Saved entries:
=====
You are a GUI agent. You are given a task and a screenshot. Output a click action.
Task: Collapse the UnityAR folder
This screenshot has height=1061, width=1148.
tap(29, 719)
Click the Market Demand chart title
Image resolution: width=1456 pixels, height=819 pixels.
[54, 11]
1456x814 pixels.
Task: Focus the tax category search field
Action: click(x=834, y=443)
=====
Exercise requirements - Every line from the one that contains "Task: Collapse the UnityAR folder" down to and including the last line of the records above must be set down exactly, with nothing else.

Answer to this exercise -
Task: Collapse the UnityAR folder
This screenshot has height=1061, width=1148.
tap(29, 719)
Click the Market Demand chart title
Image resolution: width=1456 pixels, height=819 pixels.
[54, 11]
1456x814 pixels.
Task: Focus the tax category search field
Action: click(x=834, y=443)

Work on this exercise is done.